(Stored records)

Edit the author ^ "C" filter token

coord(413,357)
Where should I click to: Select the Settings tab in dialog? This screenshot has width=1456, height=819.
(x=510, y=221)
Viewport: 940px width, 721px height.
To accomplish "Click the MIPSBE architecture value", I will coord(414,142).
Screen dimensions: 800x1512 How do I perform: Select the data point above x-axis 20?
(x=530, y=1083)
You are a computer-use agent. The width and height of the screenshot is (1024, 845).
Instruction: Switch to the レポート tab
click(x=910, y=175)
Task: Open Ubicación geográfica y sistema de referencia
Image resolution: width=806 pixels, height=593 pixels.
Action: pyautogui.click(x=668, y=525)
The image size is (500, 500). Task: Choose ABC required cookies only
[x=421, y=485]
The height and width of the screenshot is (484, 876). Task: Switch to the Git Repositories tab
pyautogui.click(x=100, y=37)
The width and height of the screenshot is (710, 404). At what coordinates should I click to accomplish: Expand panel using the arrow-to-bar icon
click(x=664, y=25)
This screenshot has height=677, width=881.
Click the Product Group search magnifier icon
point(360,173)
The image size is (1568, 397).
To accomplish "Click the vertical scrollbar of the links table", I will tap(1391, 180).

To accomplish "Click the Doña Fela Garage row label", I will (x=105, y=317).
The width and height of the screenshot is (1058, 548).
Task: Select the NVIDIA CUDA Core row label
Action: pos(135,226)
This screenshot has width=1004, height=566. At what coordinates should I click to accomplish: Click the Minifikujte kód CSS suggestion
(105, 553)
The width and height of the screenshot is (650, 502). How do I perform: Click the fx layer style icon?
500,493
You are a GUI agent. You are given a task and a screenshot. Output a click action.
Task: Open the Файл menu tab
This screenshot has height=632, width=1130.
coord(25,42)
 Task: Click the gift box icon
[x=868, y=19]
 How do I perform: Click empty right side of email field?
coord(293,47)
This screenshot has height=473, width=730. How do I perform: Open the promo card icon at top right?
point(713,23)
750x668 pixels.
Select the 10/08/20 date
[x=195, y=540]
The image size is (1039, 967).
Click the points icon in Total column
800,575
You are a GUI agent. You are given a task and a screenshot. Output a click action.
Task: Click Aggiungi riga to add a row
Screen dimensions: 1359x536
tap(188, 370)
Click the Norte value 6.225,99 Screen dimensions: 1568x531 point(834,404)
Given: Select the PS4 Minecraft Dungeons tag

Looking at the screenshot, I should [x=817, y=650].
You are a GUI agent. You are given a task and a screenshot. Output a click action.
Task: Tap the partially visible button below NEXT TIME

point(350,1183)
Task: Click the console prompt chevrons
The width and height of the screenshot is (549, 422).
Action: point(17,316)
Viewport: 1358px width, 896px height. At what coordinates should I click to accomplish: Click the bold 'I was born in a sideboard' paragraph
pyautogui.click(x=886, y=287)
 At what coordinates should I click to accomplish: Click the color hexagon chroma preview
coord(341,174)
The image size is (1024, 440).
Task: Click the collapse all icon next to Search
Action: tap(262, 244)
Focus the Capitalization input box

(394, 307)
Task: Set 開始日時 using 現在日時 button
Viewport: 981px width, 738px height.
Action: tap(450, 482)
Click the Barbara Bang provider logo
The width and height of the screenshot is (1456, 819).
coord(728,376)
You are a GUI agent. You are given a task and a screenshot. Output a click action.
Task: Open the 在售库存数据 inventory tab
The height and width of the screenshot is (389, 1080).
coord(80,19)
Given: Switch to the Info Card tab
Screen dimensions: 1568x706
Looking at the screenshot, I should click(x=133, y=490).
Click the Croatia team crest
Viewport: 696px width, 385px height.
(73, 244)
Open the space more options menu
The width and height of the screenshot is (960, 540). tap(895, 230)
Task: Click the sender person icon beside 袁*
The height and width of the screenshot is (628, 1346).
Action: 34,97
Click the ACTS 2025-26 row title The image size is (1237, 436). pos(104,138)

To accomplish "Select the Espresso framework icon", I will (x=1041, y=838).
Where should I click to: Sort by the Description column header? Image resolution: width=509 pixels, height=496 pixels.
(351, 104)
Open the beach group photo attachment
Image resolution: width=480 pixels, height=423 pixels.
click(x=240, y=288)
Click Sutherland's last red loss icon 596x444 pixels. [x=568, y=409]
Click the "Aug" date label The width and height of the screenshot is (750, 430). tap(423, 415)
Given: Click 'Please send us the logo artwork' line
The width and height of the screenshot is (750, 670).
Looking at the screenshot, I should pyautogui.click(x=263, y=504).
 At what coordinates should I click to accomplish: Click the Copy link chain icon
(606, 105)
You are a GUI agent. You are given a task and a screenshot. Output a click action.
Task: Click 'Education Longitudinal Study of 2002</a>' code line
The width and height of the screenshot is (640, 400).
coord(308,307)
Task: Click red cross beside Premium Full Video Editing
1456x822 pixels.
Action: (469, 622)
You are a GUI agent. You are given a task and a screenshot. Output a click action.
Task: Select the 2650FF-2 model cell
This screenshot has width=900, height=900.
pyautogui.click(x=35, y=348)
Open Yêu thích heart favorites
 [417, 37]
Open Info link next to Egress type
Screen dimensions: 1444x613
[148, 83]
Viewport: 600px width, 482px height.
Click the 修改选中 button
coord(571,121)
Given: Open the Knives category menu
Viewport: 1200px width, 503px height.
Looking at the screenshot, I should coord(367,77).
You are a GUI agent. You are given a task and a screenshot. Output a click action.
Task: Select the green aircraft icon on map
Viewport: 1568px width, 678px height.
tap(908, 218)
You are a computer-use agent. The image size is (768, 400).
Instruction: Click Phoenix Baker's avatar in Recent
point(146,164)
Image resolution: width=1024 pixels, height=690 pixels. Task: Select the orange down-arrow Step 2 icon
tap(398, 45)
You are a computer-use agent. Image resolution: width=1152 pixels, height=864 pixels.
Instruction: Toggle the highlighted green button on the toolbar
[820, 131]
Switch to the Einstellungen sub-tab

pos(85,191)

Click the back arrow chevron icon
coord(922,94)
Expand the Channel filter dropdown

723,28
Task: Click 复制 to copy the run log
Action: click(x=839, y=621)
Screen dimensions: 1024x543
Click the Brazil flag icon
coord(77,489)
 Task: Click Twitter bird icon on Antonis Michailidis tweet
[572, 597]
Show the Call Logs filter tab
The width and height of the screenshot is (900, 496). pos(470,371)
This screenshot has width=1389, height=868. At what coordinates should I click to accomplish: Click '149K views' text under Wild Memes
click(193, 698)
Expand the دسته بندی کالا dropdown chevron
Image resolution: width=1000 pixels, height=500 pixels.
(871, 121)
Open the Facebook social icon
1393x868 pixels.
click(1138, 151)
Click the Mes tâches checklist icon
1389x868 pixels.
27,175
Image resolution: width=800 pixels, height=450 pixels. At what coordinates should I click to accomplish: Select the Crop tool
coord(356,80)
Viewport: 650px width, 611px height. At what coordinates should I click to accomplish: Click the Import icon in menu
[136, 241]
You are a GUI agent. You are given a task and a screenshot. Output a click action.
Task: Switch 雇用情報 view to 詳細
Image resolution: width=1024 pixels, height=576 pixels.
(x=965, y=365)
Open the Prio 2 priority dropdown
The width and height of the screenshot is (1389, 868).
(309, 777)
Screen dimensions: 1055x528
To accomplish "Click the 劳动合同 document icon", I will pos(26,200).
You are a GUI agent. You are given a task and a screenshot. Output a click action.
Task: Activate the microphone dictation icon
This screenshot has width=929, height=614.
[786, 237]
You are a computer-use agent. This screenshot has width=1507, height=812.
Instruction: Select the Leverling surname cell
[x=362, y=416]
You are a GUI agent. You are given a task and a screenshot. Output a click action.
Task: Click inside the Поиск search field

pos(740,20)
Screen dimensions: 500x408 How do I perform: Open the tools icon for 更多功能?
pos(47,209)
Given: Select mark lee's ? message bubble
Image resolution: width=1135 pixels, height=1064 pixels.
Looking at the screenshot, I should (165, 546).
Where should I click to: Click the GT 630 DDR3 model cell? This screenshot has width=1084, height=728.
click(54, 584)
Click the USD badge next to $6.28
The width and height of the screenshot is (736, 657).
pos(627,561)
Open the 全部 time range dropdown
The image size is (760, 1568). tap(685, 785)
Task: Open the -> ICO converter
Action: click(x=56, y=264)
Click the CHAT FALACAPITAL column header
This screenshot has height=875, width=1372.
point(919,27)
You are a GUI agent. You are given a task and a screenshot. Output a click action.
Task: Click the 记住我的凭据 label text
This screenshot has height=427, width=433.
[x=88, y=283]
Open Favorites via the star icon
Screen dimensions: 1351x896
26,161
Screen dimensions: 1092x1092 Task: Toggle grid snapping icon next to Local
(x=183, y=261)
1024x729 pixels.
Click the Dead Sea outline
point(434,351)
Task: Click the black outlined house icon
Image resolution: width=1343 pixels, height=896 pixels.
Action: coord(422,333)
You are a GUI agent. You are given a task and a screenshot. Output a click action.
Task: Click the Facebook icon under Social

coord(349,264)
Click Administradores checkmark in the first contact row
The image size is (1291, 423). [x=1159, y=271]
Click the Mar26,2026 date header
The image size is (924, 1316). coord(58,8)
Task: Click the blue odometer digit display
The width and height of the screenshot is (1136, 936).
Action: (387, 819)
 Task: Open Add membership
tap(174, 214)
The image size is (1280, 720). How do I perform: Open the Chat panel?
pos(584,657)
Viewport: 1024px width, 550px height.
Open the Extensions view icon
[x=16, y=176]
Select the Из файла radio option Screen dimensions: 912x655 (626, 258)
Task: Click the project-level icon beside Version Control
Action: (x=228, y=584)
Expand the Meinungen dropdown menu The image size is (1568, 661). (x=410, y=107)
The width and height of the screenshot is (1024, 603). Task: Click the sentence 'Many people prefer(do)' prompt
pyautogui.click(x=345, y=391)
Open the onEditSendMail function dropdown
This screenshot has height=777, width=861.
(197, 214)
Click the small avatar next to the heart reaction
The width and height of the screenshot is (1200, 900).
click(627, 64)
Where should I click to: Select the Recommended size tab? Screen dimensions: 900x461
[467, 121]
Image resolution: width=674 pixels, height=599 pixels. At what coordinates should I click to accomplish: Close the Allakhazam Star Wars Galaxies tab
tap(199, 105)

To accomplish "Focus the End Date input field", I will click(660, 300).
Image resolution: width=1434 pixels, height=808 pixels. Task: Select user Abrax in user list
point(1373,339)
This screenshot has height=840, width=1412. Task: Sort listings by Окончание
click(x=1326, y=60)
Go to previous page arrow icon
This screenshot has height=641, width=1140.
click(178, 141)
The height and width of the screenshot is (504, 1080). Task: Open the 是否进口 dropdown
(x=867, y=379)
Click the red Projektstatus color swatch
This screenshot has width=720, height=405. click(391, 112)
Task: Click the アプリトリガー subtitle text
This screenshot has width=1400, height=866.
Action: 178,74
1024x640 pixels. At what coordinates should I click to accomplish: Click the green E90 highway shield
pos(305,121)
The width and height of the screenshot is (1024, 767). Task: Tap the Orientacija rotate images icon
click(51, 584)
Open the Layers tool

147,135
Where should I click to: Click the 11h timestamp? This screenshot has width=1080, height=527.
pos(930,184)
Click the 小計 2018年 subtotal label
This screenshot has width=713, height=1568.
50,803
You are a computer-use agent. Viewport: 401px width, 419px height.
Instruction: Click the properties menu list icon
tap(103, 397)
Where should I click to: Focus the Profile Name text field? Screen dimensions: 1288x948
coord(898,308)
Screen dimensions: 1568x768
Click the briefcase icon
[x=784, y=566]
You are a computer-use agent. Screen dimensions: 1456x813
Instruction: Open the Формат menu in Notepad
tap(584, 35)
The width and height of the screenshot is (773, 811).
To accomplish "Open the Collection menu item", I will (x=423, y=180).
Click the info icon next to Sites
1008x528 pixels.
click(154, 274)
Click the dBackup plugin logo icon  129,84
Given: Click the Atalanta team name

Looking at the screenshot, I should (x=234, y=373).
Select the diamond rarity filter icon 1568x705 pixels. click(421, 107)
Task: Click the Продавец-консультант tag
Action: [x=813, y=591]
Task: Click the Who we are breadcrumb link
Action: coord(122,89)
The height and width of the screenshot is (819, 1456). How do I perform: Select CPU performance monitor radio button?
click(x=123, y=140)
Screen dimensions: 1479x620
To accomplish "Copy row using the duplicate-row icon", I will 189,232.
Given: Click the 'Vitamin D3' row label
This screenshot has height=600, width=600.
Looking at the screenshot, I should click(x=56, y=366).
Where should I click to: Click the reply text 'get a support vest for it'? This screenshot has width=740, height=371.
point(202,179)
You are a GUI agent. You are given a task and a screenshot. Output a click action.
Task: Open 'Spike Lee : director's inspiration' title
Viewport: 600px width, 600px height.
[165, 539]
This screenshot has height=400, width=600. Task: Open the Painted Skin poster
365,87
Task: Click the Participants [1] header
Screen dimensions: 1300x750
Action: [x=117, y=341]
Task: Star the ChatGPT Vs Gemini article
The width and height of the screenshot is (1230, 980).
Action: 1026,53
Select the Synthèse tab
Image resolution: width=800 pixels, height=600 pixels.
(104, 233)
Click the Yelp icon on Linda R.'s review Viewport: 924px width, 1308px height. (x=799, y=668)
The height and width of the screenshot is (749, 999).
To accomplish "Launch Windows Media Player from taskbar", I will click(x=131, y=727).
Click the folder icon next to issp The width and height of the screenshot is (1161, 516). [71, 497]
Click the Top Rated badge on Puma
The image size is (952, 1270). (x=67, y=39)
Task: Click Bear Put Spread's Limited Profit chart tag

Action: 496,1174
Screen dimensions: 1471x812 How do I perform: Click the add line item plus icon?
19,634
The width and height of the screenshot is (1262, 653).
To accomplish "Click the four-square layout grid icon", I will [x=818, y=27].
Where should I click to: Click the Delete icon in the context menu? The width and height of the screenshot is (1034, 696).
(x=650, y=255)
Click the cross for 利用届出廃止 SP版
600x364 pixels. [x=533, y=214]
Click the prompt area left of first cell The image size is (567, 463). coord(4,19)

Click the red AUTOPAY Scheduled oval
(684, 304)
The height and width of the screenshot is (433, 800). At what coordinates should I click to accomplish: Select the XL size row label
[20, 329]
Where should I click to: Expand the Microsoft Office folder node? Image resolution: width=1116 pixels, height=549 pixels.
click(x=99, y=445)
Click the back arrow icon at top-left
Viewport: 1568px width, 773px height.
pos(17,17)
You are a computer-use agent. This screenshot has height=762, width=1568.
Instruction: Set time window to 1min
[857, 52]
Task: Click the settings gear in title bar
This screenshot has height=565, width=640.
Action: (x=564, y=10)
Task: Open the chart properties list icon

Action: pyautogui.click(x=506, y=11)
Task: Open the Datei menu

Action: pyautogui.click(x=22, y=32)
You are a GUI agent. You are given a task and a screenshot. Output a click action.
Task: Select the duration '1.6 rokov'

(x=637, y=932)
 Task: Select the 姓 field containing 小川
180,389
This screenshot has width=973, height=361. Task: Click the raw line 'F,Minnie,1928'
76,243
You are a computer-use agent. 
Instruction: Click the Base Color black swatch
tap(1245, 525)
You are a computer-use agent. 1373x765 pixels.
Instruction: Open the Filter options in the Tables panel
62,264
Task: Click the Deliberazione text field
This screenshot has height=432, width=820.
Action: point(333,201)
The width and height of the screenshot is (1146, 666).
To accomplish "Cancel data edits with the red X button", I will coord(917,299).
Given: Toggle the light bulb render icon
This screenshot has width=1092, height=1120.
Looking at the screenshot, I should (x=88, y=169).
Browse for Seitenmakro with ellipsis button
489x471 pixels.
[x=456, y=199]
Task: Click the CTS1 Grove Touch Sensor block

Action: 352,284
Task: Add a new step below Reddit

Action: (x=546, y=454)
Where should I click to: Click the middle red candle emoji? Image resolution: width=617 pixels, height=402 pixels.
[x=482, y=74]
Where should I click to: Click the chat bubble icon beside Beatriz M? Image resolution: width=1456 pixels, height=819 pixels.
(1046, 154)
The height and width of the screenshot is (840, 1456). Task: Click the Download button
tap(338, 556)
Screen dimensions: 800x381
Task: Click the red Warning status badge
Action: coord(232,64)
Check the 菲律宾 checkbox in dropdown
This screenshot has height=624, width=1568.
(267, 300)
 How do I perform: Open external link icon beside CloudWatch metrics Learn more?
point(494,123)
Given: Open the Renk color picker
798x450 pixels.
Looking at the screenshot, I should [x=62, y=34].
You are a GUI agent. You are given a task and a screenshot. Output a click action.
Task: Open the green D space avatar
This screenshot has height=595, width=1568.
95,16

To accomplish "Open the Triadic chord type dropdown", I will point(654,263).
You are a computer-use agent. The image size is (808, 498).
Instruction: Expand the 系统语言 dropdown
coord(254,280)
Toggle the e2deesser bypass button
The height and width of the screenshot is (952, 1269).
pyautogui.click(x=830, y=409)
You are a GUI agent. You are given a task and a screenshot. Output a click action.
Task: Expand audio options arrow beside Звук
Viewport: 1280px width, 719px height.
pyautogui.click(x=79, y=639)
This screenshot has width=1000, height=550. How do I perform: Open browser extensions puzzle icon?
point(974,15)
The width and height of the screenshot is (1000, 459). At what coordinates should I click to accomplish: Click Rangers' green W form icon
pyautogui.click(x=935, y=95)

What is needed | Find the lines above that hold "left", then copy each of them.

Solution to this problem |
Click the prompt area left of first cell The image size is (567, 463). coord(4,19)
Click the back arrow icon at top-left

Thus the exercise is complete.